Vanderbei’s arrival at Bell Labs coincided with Narendra Karmarkar’s discovery of a new polynomial-time algorithm for linear programming. In May 1985, he became the first nonmanagement team member of AT&T's Advanced Decision Support Systems venture, where he served as the interface to Karmarkar and as the lead developer of the first release of the linear programming software.
In 1985, Vanderbei, with Bell Labs colleagues Marc Meketon and Barry Freedman, wrote a paper proving convergence of a variant of Karmarkar's algorithm that became known as the Affine-Scaling algorithm. [2] Eventually it became known that I.I. Dikin, working in Siberia and publishing in Russian, had proved convergence of the same algorithm under weaker nondegeneracy assumptions many years earlier. [3] Vanderbei, both individually and with Meketon, and Freedman was awarded US Patents for his theoretical and practical work on the affine-scaling algorithm. [4] [5] [6] Taken together with the three patents awarded to Karmarkar, this suite of patents represented the first awarded for what was considered pure mathematics. At the time, they generated loud objections [7] from other researchers in optimization algorithms.
In 1987, Vanderbei left the development team and moved to the Bell Labs' Math Research Center in Murray Hill, NJ. In 1990, he returned to academia to teach at Princeton University.

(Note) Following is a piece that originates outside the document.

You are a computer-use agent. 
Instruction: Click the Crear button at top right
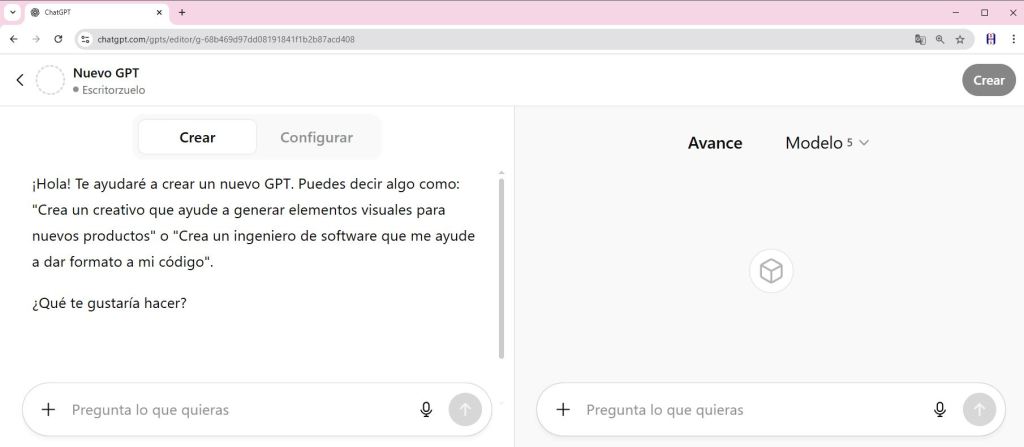coord(988,80)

Throughout the 1990s Vanderbei's research governed the development of interior-point solvers. In 1993, Helmberg, Rendl, Vanderbei, and Wolkowicz developed an interior-point algorithm for semidefinite programming. [8] Vanderbei later developed algorithms for quadratic problems, convex, and finally nonlinear optimization problems. [9] [10]
Vanderbei is the author of a textbook on linear programming [11] and a software package for nonlinear programming called LOQO.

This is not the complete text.